**Passage to read:**
┌──
The third project the city is considering is a downtown street improvement. Parr provided a cost opinion for a few blocks in the downtown – 11th Street from Colfax to B streets, A Street from 11th Street south to about half a block and B Street from 11th Street north to the railroad (almost two blocks).

It would be a “complete tear out,” Parr said, with new storm sewer, sidewalks, curbs and concrete paving. Because the downtown is a historic district, the city would need to keep the brick pavers.

The potential cost estimate would be $3.1 million, or about $800,000 per block.

“It's not inexpensive,” Parr said. “A part of it is the brick pavers because that's tearing everything out, building a concrete base and then putting those pavers back. That's pretty labor intensive.”

Meier said possible funding sources could include downtown revitalization money through the Department of Economic Development and possible historic district funds.


Austin Partridge and Craig Jones of First National Capital Markets, a broker-dealer company, explained the different bonds that would be available to the city depending on which project officials want to proceed with.

For example, a paving district could be established so the city could issue general obligation paving bonds and public safety bonds could be used to fund the police station renovation.
└──
**Exercise requirements:**
Rewrite the part of the downtown street improvement article starting at "It would be" and ending at "historic district funds.", replacing "brick pavers" with "paving bricks".

**Dataset excerpt:**
┌──
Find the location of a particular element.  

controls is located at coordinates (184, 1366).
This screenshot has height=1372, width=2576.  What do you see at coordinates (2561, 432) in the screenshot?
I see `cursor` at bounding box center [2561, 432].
└──
**Answer to the task:**
It would be a “complete tear out,” Parr said, with new storm sewer, sidewalks, curbs and concrete paving. Because the downtown is a historic district, the city would need to keep the paving bricks.

The potential cost estimate would be $3.1 million, or about $800,000 per block.

“It's not inexpensive,” Parr said. “A part of it is the paving bricks because that's tearing everything out, building a concrete base and then putting those pavers back. That's pretty labor intensive.”

Meier said possible funding sources could include downtown revitalization money through the Department of Economic Development and possible historic district funds.